- [TASK GOAL]: From the records below, pull out every line that contains the string "resolution", matching case exactly.

- [DATA ROWS]:
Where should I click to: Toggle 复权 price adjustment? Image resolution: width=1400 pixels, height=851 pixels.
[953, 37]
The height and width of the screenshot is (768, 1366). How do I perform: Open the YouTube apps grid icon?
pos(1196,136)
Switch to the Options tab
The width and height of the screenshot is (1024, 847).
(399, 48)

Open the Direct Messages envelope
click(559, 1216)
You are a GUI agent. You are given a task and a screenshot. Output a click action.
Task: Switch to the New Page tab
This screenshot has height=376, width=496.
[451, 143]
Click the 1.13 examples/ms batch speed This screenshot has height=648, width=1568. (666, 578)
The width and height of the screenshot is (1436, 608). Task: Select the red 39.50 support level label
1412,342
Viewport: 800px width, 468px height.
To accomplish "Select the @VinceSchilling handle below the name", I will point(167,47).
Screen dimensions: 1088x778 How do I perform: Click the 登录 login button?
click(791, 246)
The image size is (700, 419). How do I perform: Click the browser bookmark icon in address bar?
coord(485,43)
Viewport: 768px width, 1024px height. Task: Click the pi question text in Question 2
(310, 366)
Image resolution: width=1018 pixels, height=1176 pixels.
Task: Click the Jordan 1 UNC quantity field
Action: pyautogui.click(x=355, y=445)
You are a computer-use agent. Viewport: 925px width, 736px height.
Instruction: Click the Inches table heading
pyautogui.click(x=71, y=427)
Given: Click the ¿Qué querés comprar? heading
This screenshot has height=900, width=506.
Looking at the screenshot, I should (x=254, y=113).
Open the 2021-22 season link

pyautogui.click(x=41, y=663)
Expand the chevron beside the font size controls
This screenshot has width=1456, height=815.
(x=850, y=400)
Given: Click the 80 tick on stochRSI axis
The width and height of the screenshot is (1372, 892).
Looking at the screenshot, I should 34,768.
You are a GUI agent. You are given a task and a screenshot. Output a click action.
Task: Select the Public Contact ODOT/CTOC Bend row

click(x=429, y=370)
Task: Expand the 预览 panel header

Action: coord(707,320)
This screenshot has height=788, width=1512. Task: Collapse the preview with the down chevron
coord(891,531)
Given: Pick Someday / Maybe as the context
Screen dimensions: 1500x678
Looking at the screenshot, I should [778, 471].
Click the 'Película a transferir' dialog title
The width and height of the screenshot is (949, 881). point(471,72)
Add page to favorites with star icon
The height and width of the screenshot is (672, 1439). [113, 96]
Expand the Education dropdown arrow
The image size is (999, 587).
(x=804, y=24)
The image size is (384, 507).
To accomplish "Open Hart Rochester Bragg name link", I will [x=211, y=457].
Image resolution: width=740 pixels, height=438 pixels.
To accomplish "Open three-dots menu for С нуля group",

- [RESULT OF THE TASK]:
Where should I click to: Toggle 复权 price adjustment? Image resolution: width=1400 pixels, height=851 pixels.
Image resolution: width=1018 pixels, height=1176 pixels.
Image resolution: width=740 pixels, height=438 pixels.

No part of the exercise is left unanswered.